Results: Of patients with baseline DM (n=84/210; 40.0%), mean (SD) FPG and HbA1c, respectively, decreased from 90.9 (17.3) mg/dl and 5.8 (0.8)% at baseline to 87.1 (9.9) mg/dl and 5.4 (0.6)% at W72 for those not receiving antidiabetic treatment during the study, and decreased from 118.1 (33.5) mg/dl and 6.9 (1.0)% at baseline to 102.7 (27.6) mg/dl and 6.1 (0.8)% at W72 in those receiving antidiabetic medication. Higher baseline FPG and HbA1c was associated with greater improvements at W72, demonstrated by a negative correlation between change in FPG and HbA1c from baseline to W72 and baseline FPG and HbA1c (r=−0.60 and −0.68, respectively; P<0.0001). Most patients (n=174/210; 82.9%) had baseline hypertension. ~50% of patients with baseline SBP >130mmHg had SBP ≤130mmHg at W72, and ~60% with baseline DBP >90mmHg had DBP ≤90mmHg at W72. Higher baseline SBP/DBP was associated with greater improvements at W72, demonstrated by a negative correlation between change in SBP/DBP from baseline to W72 and baseline SBP/DBP (r=−0.69/−0.64; P<0.0001).

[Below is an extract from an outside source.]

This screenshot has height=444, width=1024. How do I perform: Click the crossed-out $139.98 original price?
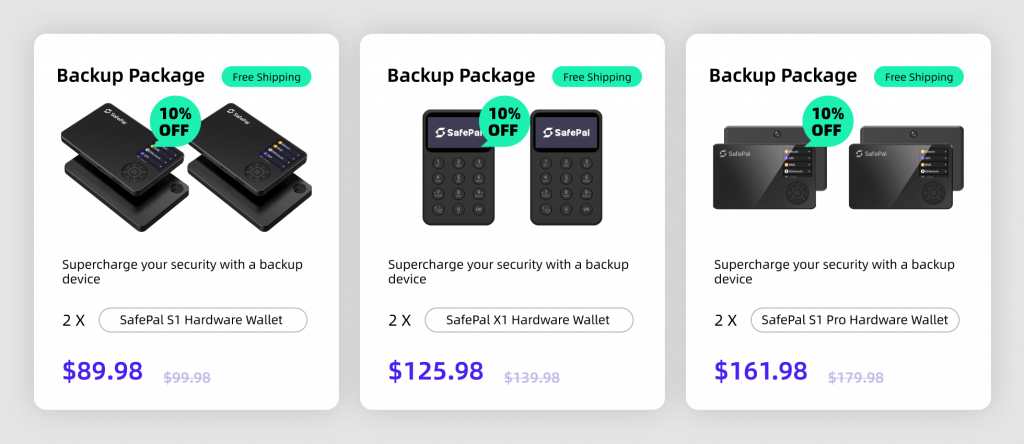[x=532, y=377]
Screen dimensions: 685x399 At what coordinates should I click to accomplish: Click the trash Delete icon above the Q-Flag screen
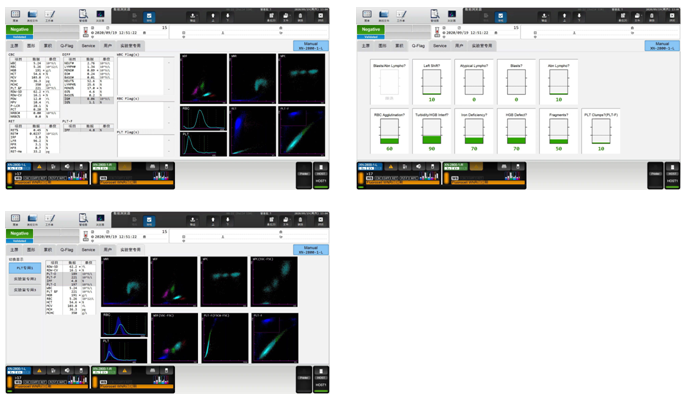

Conclusion: DM severity and prevalence of hypertension reduced over long-term osilodrostat treatment. Patients with higher baseline FPG, HbA1c, SBP and DBP experienced the greatest reductions in these parameters at W72. These findings highlight the importance of treating hypercortisolism to improve comorbidities in CD patients.